#### 阅读材料
原文链接: https://leetcode-cn.com/problems/merge-k-sorted-lists

英文原文

You are given an array of k linked-lists lists, each linked-list is sorted in ascending order.

Merge all the linked-lists into one sorted linked-list and return it.

 

Example 1:

Input: lists = [[1,4,5],[1,3,4],[2,6]]
Output: [1,1,2,3,4,4,5,6]
Explanation: The linked-lists are:
[
  1->4->5,
  1->3->4,
  2->6
]
merging them into one sorted list:
1->1->2->3->4->4->5->6

Example 2:

Input: lists = []
Output: []

Example 3:

Input: lists = [[]]
Output: []

 

Constraints:

• k == lists.length
• 0 <= k <= 10^4
• 0 <= lists[i].length <= 500
• -10^4 <= lists[i][j] <= 10^4
• lists[i] is sorted in ascending order.
• The sum of lists[i].length won't exceed 10^4.

中文题目

给你一个链表数组，每个链表都已经按升序排列。

请你将所有链表合并到一个升序链表中，返回合并后的链表。

 

示例 1：

输入：lists = [[1,4,5],[1,3,4],[2,6]]
输出：[1,1,2,3,4,4,5,6]
解释：链表数组如下：
[
  1->4->5,
  1->3->4,
  2->6
]
将它们合并到一个有序链表中得到。
1->1->2->3->4->4->5->6

示例 2：

输入：lists = []
输出：[]

示例 3：

输入：lists = [[]]
输出：[]

 

提示：

• k == lists.length
• 0 <= k <= 10^4
• 0 <= lists[i].length <= 500
• -10^4 <= lists[i][j] <= 10^4
• lists[i] 按 升序 排列
• lists[i].length 的总和不超过 10^4

通过代码

高赞题解

思路：

思路 1：

优先级队列

时间复杂度：$O(n*log(k))$，n 是所有链表中元素的总和，k 是链表个数。

思路 2：

分而治之

链表两两合并

代码：

思路 1：

[]
# Definition for singly-linked list.
# class ListNode:
#     def __init__(self, x):
#         self.val = x
#         self.next = None

class Solution:
    def mergeKLists(self, lists: List[ListNode]) -> ListNode:
        import heapq
        dummy = ListNode(0)

来自指点数据集的条目:
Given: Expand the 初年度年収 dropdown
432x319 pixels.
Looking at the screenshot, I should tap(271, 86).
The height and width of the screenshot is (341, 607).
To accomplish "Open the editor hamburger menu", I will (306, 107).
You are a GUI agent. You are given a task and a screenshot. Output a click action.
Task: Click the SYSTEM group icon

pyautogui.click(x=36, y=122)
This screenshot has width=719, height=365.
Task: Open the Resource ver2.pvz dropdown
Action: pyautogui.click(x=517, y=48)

...

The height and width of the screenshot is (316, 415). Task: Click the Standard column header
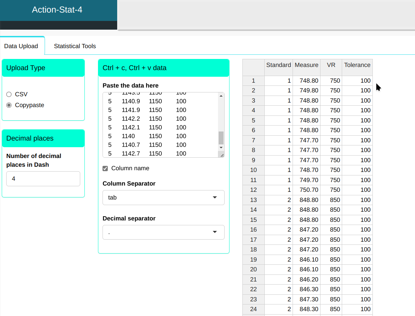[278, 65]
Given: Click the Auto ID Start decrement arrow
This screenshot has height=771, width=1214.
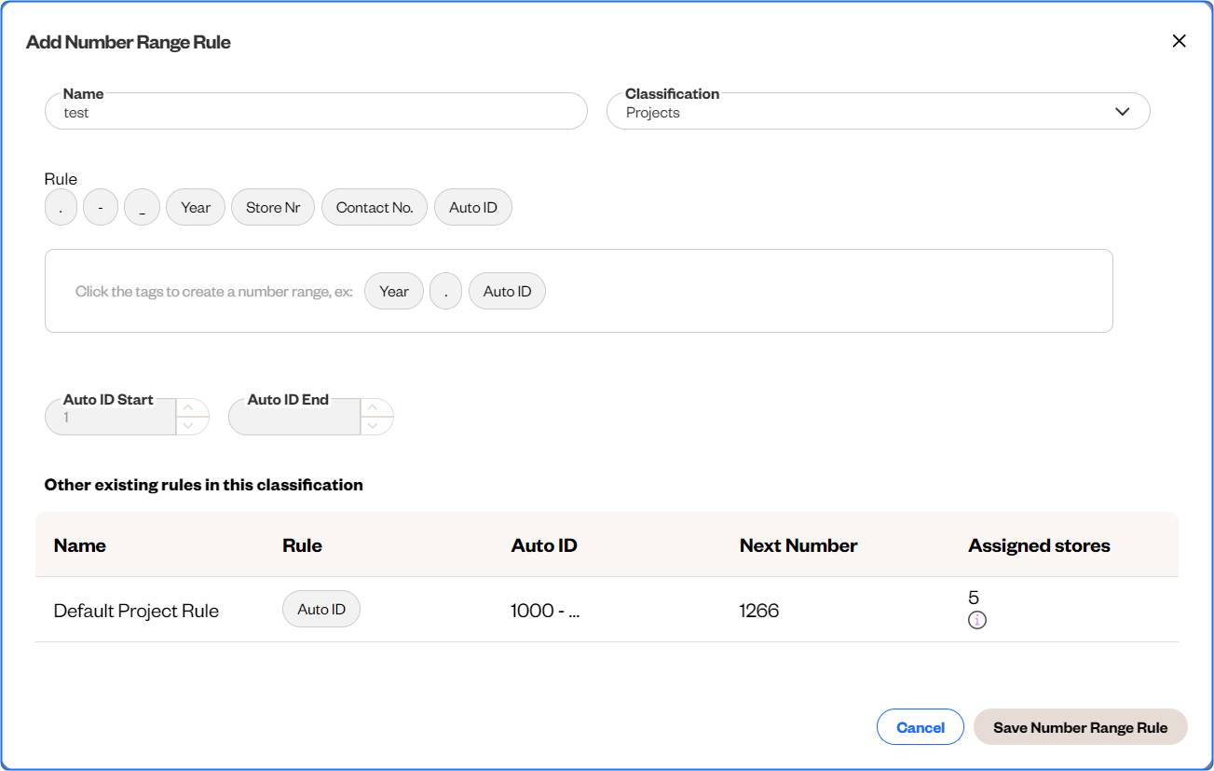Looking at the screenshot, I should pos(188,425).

#### 题目描述
阅读材料中，思路 2 采用的是什么方法？ 请仅根据阅读材料作答。

#### 参考答案
分而治之，将链表两两合并。